Solutions - Chapter 16

16-1: Sitka Rainfall

Sitka is located in a temperate rainforest, so it gets a fair amount of rainfall. In the data file sitka_weather_2021_full.csv is a header called PRCP, which represents daily rainfall amounts. Make a visualization focusing on the data in this column. You can repeat the exercise for Death Valley if you’re curious how little rainfall occurs in a desert.

sitka_rainfall.py

from pathlib import Path
import csv
from datetime import datetime

import matplotlib.pyplot as plt


path = Path('weather_data/sitka_weather_2021_full.csv')
lines = path.read_text().splitlines()

reader = csv.reader(lines)
header_row = next(reader)

# Extract dates and rainfall amounts
dates, precips = [], []
for row in reader:
    current_date = datetime.strptime(row[2], '%Y-%m-%d')
    precip = float(row[5])
    dates.append(current_date)
    precips.append(precip)

# Plot the high temperatures.
plt.style.use('seaborn-v0_8')
fig, ax = plt.subplots()
ax.bar(dates, precips, color='blue')

# Format plot.
ax.set_title("Daily Precipitation, 2021", fontsize=24)
ax.set_xlabel('', fontsize=16)
fig.autofmt_xdate()
ax.set_ylabel("Precipitation Amount (in)", fontsize=16)
ax.tick_params(labelsize=16)

plt.show()

Output:

Plot of daily rainfall amounts for Sitka, Alaska in 2021.

16-2: Sitka–Death Valley Comparison

The temperature scales on the Sitka and Death Valley graphs reflect the different data ranges. To accurately compare the temperature range in Sitka to that of Death Valley, you need identical scales on the y-axis. Change the settings for the y-axis on one or both of the charts in Figures 16-5 and 16-6. Then make a direct comparison between temperature ranges in Sitka and Death Valley (or any two places you want to compare).

The set_ylim() method allows you to set the limits of just the y-axis. If you ever need to specify the limits of the x-axis, there’s a corresponding set_xlim() function as well.

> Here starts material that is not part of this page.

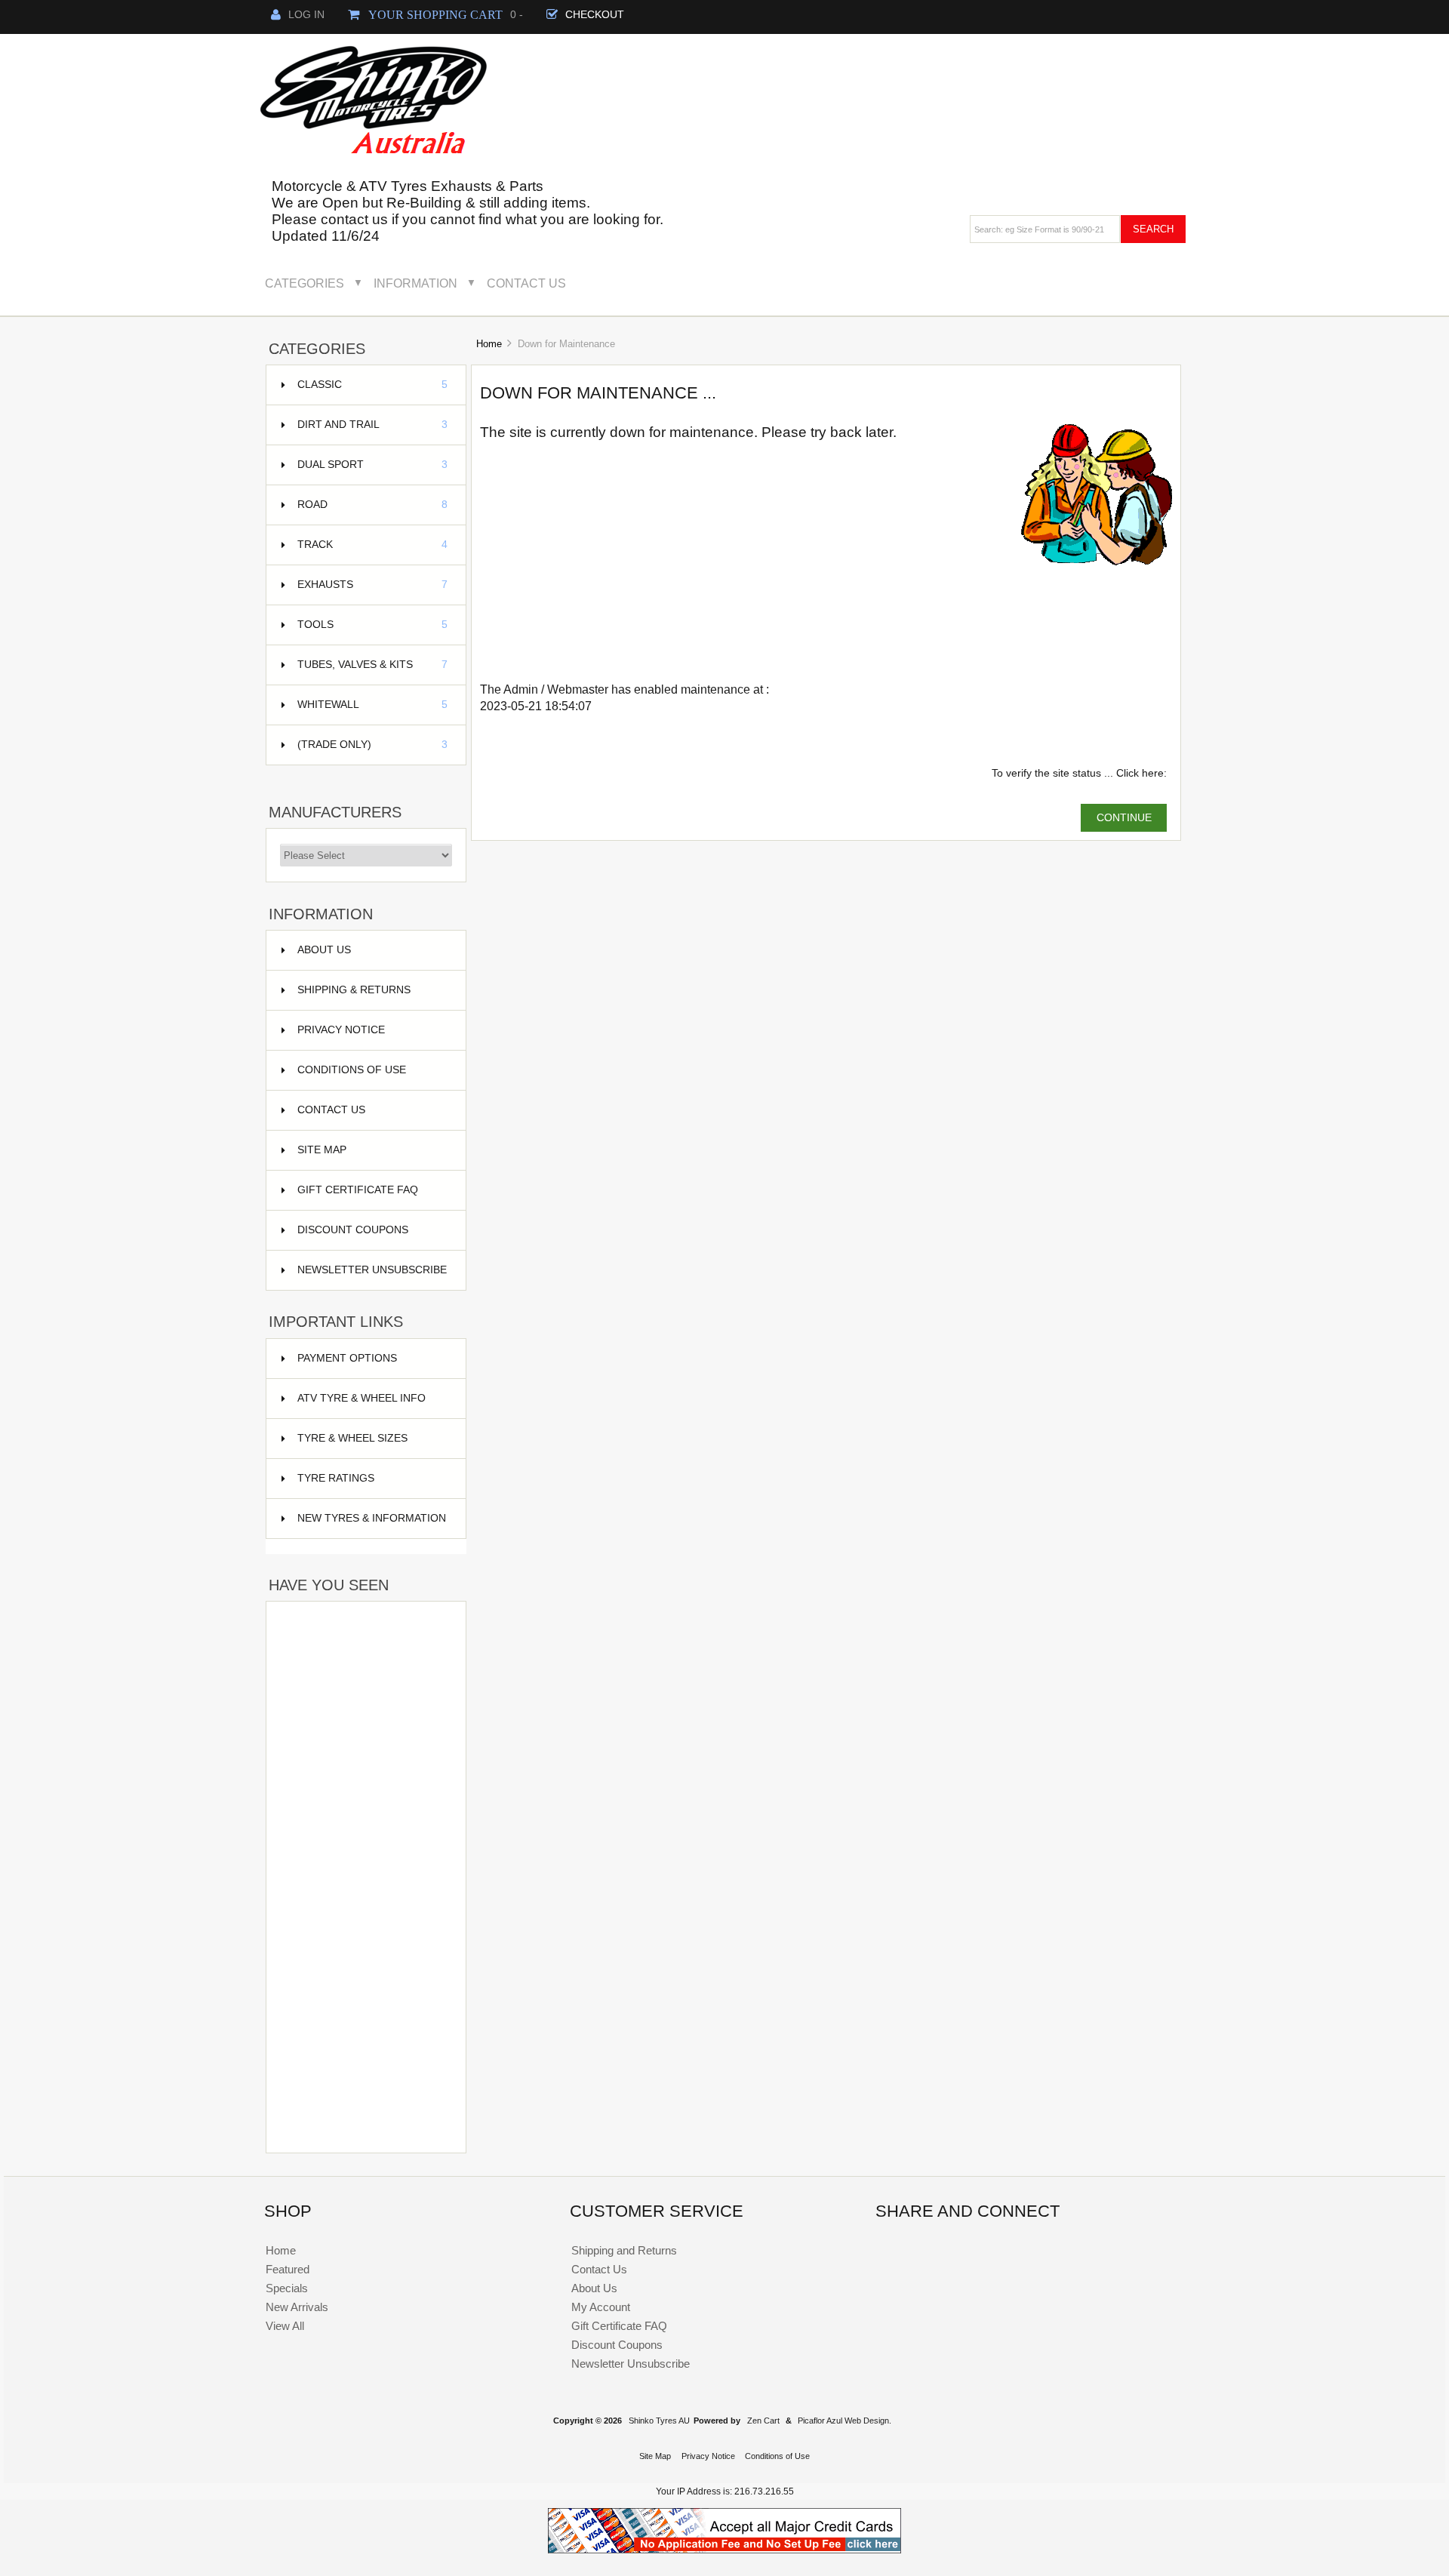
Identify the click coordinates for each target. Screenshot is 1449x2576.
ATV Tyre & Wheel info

sitka_highs_lows_comparison.py

from pathlib import Path
import csv
from datetime import datetime

import matplotlib.pyplot as plt


path = Path('weather_data/sitka_weather_2021_simple.csv')
lines = path.read_text().splitlines()

reader = csv.reader(lines)
header_row = next(reader)

# Extract dates, and high and low temperatures.
dates, highs, lows = [], [], []
for row in reader:
    current_date = datetime.strptime(row[2], '%Y-%m-%d')
    high = int(row[4])
    low = int(row[5])
    dates.append(current_date)
    highs.append(high)
    lows.append(low)

# Plot the high and low temperatures.
plt.style.use('seaborn-v0_8')
fig, ax = plt.subplots()
ax.plot(dates, highs, color='red', alpha=0.5)
ax.plot(dates, lows, color='blue', alpha=0.5)
ax.fill_between(dates, highs, lows, facecolor='blue', alpha=0.1)

# Format plot.
ax.set_title("Daily High and Low Temperatures, 2021", fontsize=24)
ax.set_xlabel('', fontsize=16)
fig.autofmt_xdate()
ax.set_ylabel("Temperature (F)", fontsize=16)
ax.tick_params(labelsize=16)
ax.set_ylim(10, 140)

plt.show()

Output:

Sitka daily high and low temperatures for 2021, plotted with a y-axis range from 10 to 140 degrees F.

Using the same limits for the ylim() method with the Death Valley data results in a chart that has the same scale:

Death Valley daily high and low temperatures for 2021, plotted with a y-axis range from 10 to 140 degrees F.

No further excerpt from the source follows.